Engineer coherent oscillatory modes in Markovian open quantum systems

TL;DR

This paper introduces a new framework to engineer persistent oscillatory modes in Markovian open quantum systems by manipulating Hamiltonian and jump operators, enabling sustained coherence beyond traditional decoherence-free subspaces.

Contribution

The authors develop a novel method to create oscillatory modes in Lindblad systems with non-zero dissipators, extending beyond existing decoherence-free approaches.

Findings

Oscillatory modes arise when Hamiltonian and jump operators share a block-diagonal structure.

The framework identifies conditions for oscillations to be parameter-dependent or independent.

Demonstrations show tailored system-environment interactions can sustain coherent oscillations.

Abstract

We develop a novel framework to engineer persistent oscillatory modes in Markovian open quantum systems governed by a time-independent Lindblad master equation.
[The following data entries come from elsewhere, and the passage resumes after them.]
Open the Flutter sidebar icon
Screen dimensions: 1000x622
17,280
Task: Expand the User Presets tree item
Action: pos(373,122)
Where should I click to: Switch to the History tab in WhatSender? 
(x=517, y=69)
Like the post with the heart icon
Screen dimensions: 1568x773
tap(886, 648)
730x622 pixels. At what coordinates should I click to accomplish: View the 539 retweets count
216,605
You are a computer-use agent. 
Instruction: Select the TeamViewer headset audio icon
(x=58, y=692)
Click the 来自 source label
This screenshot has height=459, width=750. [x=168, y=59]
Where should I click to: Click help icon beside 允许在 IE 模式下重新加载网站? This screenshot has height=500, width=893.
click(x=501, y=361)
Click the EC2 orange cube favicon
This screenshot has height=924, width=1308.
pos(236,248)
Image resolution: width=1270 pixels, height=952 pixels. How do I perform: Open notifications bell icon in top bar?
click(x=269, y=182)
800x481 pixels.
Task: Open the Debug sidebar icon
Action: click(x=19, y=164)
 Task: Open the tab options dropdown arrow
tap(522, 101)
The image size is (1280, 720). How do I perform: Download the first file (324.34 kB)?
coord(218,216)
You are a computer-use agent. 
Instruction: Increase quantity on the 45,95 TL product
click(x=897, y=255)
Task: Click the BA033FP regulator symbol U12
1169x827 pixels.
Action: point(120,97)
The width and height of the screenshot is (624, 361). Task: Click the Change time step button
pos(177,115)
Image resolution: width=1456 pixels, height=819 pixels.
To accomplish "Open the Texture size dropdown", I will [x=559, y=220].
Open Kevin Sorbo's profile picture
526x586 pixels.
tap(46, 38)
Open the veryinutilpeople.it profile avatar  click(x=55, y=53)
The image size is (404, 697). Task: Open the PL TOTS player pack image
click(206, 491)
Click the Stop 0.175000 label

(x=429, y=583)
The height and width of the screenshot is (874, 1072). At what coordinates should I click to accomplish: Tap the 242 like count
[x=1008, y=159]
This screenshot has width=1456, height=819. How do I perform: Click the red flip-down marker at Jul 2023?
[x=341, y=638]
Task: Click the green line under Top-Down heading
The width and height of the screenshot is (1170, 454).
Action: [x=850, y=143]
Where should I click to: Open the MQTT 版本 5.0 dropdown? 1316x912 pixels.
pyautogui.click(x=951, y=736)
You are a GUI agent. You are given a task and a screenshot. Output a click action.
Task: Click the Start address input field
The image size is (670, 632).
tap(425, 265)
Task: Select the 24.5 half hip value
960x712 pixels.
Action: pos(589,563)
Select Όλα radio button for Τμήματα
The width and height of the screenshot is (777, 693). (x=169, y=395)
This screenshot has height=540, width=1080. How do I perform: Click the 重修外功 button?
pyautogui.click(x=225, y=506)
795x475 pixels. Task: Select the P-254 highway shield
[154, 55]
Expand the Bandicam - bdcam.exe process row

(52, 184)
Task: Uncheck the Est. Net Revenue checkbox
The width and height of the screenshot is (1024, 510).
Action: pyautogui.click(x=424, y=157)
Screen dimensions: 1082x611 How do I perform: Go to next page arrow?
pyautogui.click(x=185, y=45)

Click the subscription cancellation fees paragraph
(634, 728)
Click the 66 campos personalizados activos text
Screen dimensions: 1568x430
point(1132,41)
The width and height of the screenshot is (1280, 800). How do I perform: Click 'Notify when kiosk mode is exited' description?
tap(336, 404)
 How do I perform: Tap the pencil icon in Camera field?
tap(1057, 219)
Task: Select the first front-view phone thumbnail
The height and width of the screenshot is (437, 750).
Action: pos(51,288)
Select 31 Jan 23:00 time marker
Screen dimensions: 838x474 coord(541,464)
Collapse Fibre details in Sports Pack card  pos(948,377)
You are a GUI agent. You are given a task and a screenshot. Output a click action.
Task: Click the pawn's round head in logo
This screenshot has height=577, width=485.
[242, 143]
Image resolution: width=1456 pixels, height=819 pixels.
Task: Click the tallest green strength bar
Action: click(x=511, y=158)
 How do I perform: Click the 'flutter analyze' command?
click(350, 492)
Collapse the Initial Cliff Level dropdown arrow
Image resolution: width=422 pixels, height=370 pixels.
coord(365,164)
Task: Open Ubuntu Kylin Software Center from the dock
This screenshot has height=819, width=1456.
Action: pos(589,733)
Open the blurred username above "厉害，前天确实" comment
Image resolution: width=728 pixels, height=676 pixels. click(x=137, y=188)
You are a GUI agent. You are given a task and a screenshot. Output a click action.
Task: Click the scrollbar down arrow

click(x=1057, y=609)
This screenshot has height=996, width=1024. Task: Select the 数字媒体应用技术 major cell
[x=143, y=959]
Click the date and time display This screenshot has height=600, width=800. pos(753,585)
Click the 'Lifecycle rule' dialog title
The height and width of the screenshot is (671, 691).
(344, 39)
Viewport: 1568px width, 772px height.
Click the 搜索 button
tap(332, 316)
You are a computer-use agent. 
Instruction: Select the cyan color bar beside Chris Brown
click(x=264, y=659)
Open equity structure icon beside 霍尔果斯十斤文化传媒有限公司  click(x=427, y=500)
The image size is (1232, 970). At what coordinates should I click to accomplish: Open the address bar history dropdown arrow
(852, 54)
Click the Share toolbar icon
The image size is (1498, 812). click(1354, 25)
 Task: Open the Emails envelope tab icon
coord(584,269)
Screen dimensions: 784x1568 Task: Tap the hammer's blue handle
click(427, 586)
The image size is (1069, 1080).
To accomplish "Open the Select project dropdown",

We show that oscillatory modes can be created when the Hamiltonian and jump operator can be expressed in the same block-diagonal form. A key feature of the framework is that the dissipator of the Lindblad master equation are generally non-zero. We identify the weak and strong conditions, where the onset of the oscillatory modes is dependent and independent of the parameters of the system, respectively. Our method extends beyond the typical decoherence-free subspace approach, in which the dissipator is zero. We demonstrate the applicability of this framework using various models, showing how carefully tailored system-environment interactions can produce sustained coherent oscillations.